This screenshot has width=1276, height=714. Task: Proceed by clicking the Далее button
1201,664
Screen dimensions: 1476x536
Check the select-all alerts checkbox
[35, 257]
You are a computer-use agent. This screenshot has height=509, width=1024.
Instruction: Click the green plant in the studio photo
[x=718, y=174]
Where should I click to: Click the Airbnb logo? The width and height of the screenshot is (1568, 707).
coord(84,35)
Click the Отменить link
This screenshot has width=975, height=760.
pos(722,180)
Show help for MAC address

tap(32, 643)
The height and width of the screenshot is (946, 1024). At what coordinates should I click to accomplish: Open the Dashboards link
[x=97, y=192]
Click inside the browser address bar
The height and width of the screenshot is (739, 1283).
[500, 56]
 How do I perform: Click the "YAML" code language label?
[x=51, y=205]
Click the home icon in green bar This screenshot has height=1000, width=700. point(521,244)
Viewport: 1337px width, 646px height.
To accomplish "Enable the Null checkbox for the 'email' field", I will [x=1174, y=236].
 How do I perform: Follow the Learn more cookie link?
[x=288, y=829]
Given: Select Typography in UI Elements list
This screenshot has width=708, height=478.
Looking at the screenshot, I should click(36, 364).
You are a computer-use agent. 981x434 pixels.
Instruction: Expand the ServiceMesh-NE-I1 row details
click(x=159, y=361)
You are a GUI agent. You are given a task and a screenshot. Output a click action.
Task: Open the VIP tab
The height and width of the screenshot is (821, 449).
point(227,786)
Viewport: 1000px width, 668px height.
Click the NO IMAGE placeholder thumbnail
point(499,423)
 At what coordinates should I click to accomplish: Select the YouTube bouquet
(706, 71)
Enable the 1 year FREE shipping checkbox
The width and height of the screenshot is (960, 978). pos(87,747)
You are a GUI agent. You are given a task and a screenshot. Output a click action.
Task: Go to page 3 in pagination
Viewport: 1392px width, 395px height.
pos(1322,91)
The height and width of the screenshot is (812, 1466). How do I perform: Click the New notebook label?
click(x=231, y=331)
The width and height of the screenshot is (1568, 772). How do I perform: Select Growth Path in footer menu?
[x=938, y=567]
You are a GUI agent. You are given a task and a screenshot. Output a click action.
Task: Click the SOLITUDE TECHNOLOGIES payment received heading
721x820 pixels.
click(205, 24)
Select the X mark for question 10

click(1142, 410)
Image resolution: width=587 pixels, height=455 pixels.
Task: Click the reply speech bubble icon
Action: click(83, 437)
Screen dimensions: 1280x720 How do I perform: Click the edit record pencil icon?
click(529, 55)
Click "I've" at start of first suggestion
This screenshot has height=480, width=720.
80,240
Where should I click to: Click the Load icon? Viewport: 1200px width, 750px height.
☆ ☆ ☆
§ WHAT YOU NEED TO DO:
Everything above from the line with "Task: Go to page 3 in pagination" to the line with "of first suggestion", both included, must be repeated exactly, and nothing outside that range.

§ REPLY:
Task: Go to page 3 in pagination
Viewport: 1392px width, 395px height.
pos(1322,91)
The height and width of the screenshot is (812, 1466). How do I perform: Click the New notebook label?
click(x=231, y=331)
The width and height of the screenshot is (1568, 772). How do I perform: Select Growth Path in footer menu?
[x=938, y=567]
You are a GUI agent. You are given a task and a screenshot. Output a click action.
Task: Click the SOLITUDE TECHNOLOGIES payment received heading
721x820 pixels.
click(205, 24)
Select the X mark for question 10

click(1142, 410)
Image resolution: width=587 pixels, height=455 pixels.
Task: Click the reply speech bubble icon
Action: click(83, 437)
Screen dimensions: 1280x720 How do I perform: Click the edit record pencil icon?
click(529, 55)
Click "I've" at start of first suggestion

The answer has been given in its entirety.